Discover Downtown Toronto, the “City within a Park!”
Discovery Walks is a program of self-guided walks that links City ravines, parks, gardens, beaches and neighbourhoods.
Downtown Discovery Walk leads you through the dense core of the City. Hidden among the skyscrapers, you will discover a rich variety of parks, gardens and streetscapes.
Either you are visiting Toronto or just want to explore some city spots, and show your guests, East part of Toronto has lots to discover.
Two hours or longer
Use Street Parking around Adelaide/Church St.
If you drive by car, you can find parking near Courthouse Square and start your journey from elegant urban Courthouse Park. Alternatively it is very easyly acessible by TTC or walking distance from Union Station.
Abandoned heritage site previously used as a parking lot in downtown Toronto, now transformed into a public scenic park. with water feature, rose gardens,
Distinctive feature is trellised rose archway with espaliered apple trees, which are rare. Axial views and corridors create a variety of intimate spaces.
Near park there is a York County Court House, which was designed and built in 1852 and witnessed many of historical events.. Today it is home to The Court House Market Grill and Restaurant
The Cathedral Church of St. James
The Cathedral Church of St. James is an Anglican Gothic Revival cathedral in Downtown Toronto, It was built in 1853 and considering one fo the oldest in a city. The cathedral's bell was used as a fire bell for the town.
At 92.9 metres (305 ft), the tower and spire have remained the tallest in Canada and the second tallest in North America after St. Patrick's Cathedral, New York—although the spire of St. James is still shorter than the dome of Saint Joseph's Oratory in Montreal, which is the tallest church in the Western Hemisphere. The tower has five bells that still ring through the city today, and the chiming clock is "one of the finest examples of a chiming public clock anywhere in the world." At the turn of the 20th century, St James' Cathedral was still the tallest building in Toronto, -Wikipedia
The fully professional 18-voice cathedral choir sings at the Eucharist (11:00 am) and Evensong (4:30 pm) each Sunday. The cathedral's pipe organ can be heard in recitals each Tuesday at 1:00 pm and Sunday at 4:00 pm throughout the year.
The church is mainly built with Georgetown rubble stone with facings of Ohio stone, with the occasional reddish brown freestone found in the neighborhood of Queenston Heights. The columns of finely polished red granite are from the Bay of Fundy coast.
Cathedral is excellent backdrop for photos and great place to visit while you are in Toronto.
Located east of the Cathedral is St. James Park, an urban public park that is owned by both the church and the City of Toronto government.

RECORD SET →
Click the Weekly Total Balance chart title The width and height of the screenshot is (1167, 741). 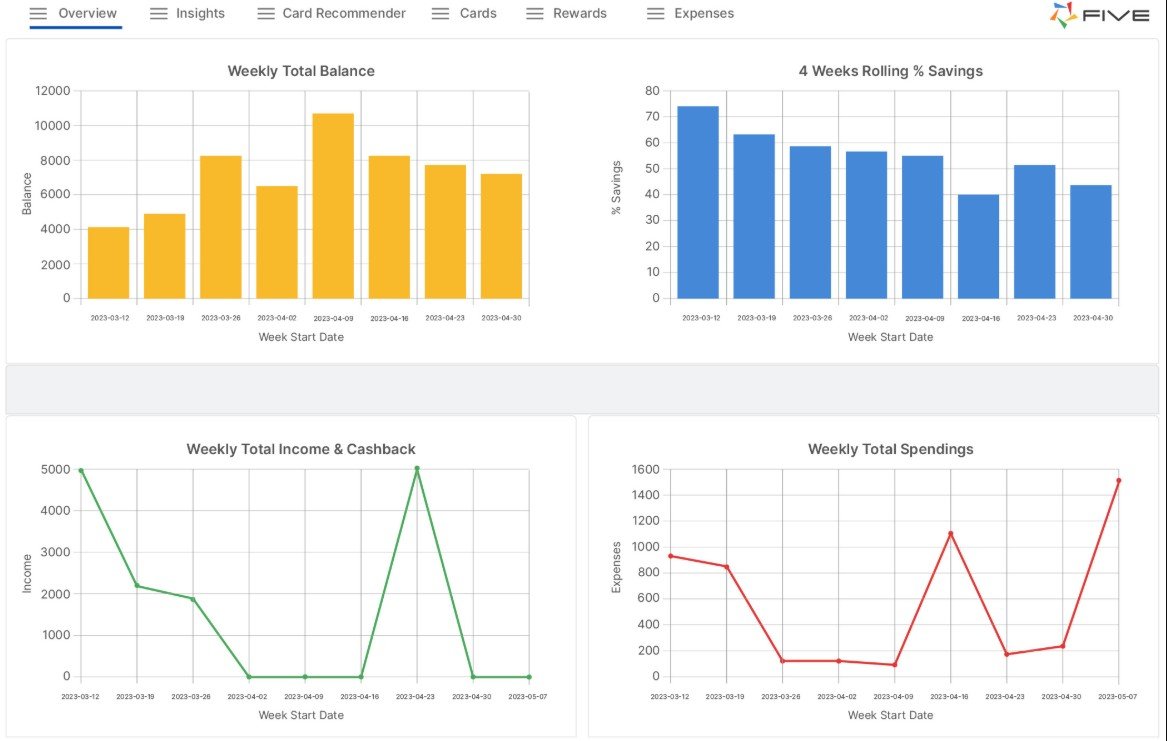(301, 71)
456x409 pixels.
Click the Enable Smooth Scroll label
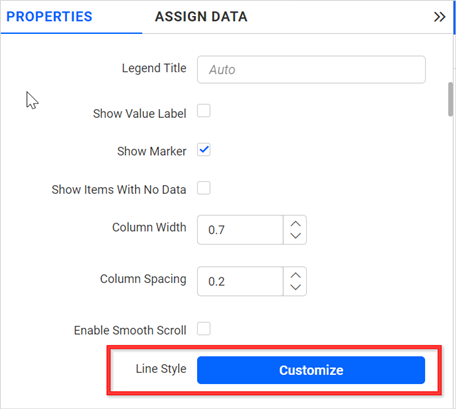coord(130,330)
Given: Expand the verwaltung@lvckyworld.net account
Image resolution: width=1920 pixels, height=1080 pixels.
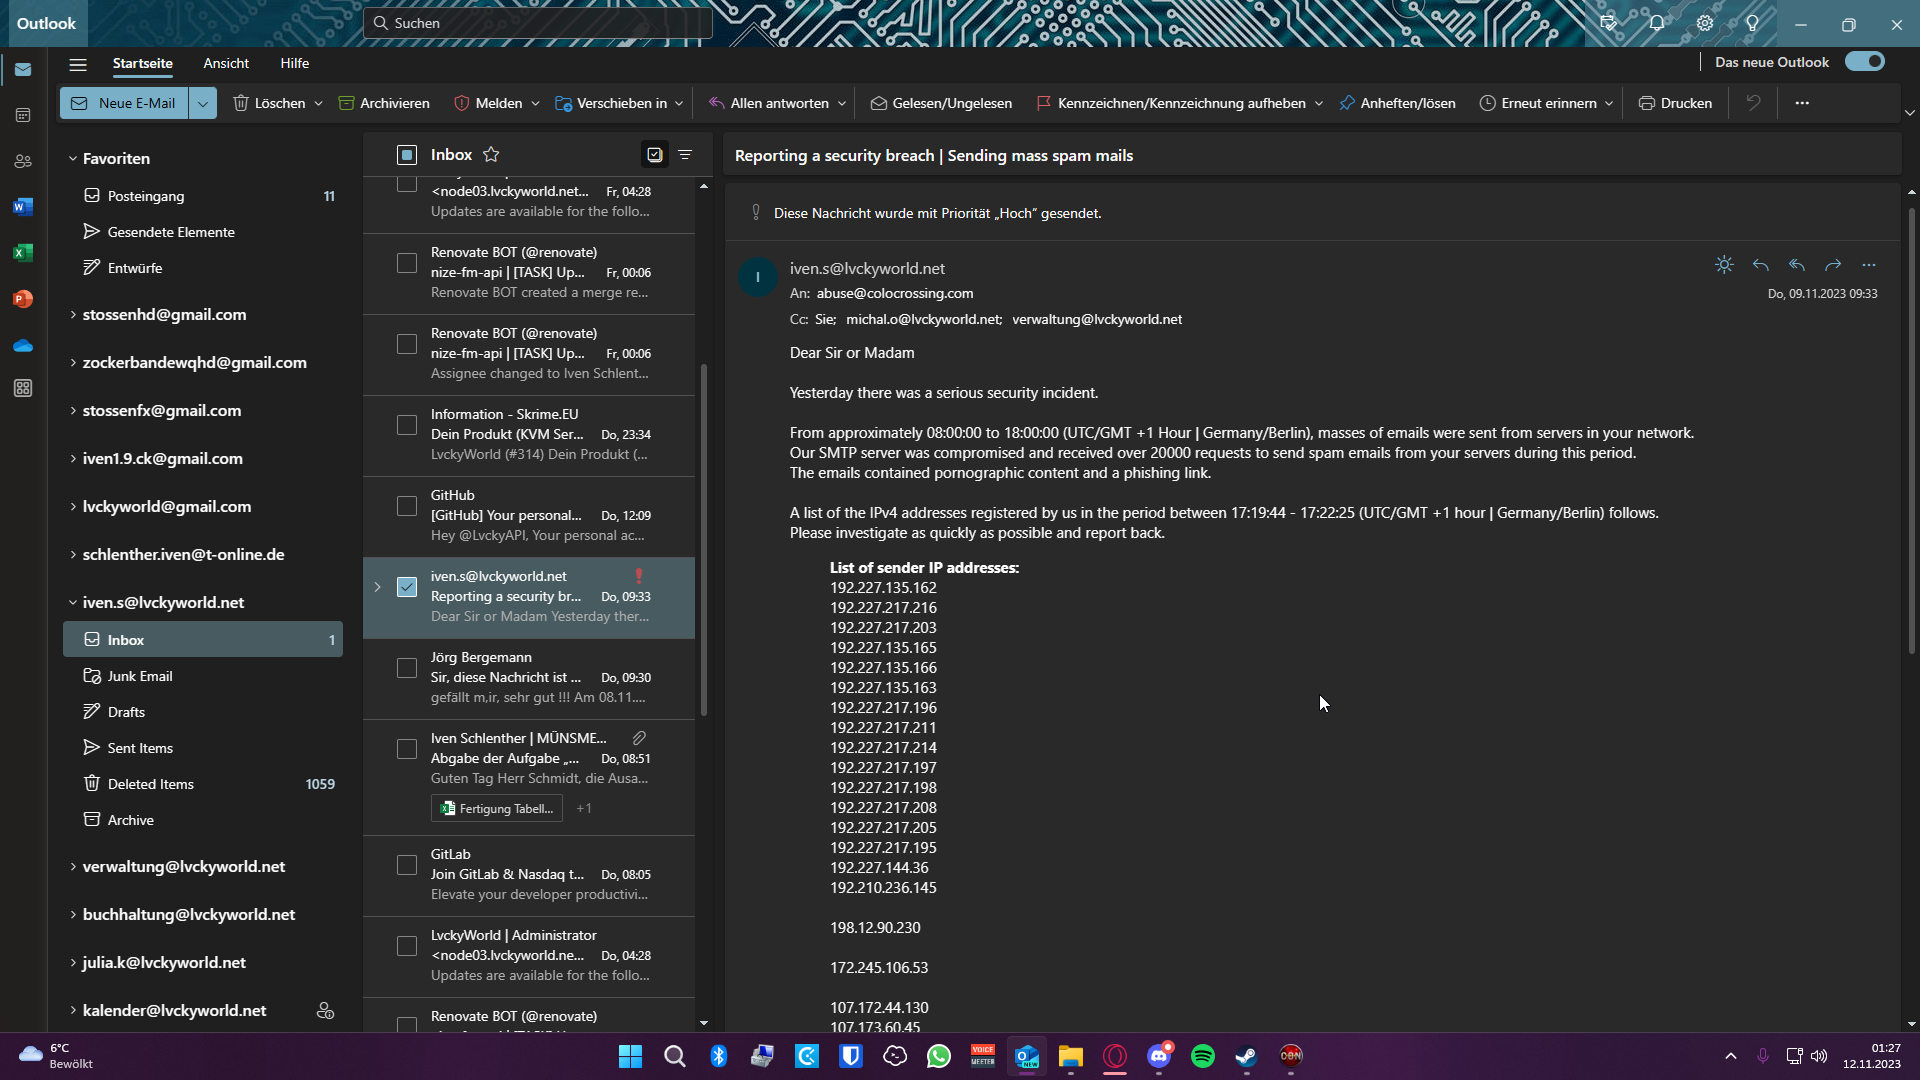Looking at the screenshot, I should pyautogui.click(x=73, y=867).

...

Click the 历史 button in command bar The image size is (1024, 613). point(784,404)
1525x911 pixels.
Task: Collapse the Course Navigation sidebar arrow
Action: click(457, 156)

WRITTEN REQUEST A → From the Toronto walking-tour text, list each kind of stone used to build the Cathedral Church of St. James.
WRITTEN REQUEST B → Go on with the Toronto walking-tour text after its last sentence.
The records have no connection to the Toronto walking-tour text.

EXPECTED OUTPUT A →
- Georgetown rubble stone
- Ohio stone (facings)
- reddish brown freestone from the neighborhood of Queenston Heights
- finely polished red granite (columns) from the Bay of Fundy coast

EXPECTED OUTPUT B →
Created in the early 20th century the park's Postmodern landscaping is Victorian-inspired, with formal gardens and a water fountain.
This is a popular location for wedding parties, but requres permit.
Recently park went though various improvements with addition of new open air pavilion, new custom payground with market theme, lghting and landscaping.
Toronto Sculpture Garden
Market Lane Park
Opposite St Jame Park there is an small city park, interesting by showing work of various artists. Since it opening it held more than 45 exhibitions from more than 80 artists. Exhibitions change twice per year, typically in the spring and the fall
Information about current exhibitions can be found here.
Open daily from dawn to dusk. Admission is free.
Market Lane Park is located on the west side of the North Market Building and St. Lawrence Hall. Additional landscaping features like water fountain (south end at Front Street), rows of trees, flower beds and sculpture (at north end on King Street) have been added recently. There is large undergoing project .to replace North building with new site be fully operational slated for 2022. Proposed design is for a five-story building with a central atrium, connected to St. Lawrence Hall, office space and courts for market.
St. Lawrence Market
The St. Lawrence Market combines the North building, the St. Lawrence Hall (public meeting hall home to public gatherings, concerts, and exhibitions) and the St. Lawrence Market South ( major public market building) building.
The St. Lawrence Market South was once home to Toronto's first permanent city hall and jailhouse from 1845 to 1899
Today houses a farmers' market each Saturday featuring 43 vendors inside the building and numerous cart vendors outside of the building, and an antiques market on Sundays.
ARea has own charm, so take your time and stop for cofee in one of the cafe and enjoy a moments.
Commonly referred to as 'Toronto's Flat Iron', the Gooderham Building is another iconic and historic structure situated at the intersection of Wellington and Front Streets. It is a spot for many instagram photos and probably the .most photographed historic buildings.
The Gooderham Building is well-known both for its narrow wedge shape and for the mural on its back wall. The Flatiron Mural by renowned Canadian artist Derek Michael Besant uses a trompe l'oeil effect to make the wall appear to have more windows than it does. Itslef, building features many interesting design elements and art. Prominent rounded corner, Romanesque cornice and frieze above the arched windows, French Gothic archway. and many other deatils.
Dog themed urban park, was completely redesigned recently, with new custom cast-iron fountain detailed with 27 life-size dog sculptures and quickly became another popular attraction in a city.
Extra: Communist Russia themed "Pravda" is unique vodka house with more than 100's world best vodkas resides just across Berczy park and another example of Toronto unique fusion of different styles and world experiences.
Tom Jones Steak House
A classic steak hous in Downtown Toronto with New York Style Piano Bar on 2nd floor, One of the interesting features worth to stop by is vintage style exterior patio setup.
Adelaide Courtyard - Synthetic Eden Public Art Installation
One of the intriguing hidden spaces in courtyard behind Toronto buildings at One Financial Place (Adelaide Street / Yonge Street), Synthetic Eden (1991) Art installation by Stacey Spiegel featuring three water-fountain sculptures representing the cycles of nature.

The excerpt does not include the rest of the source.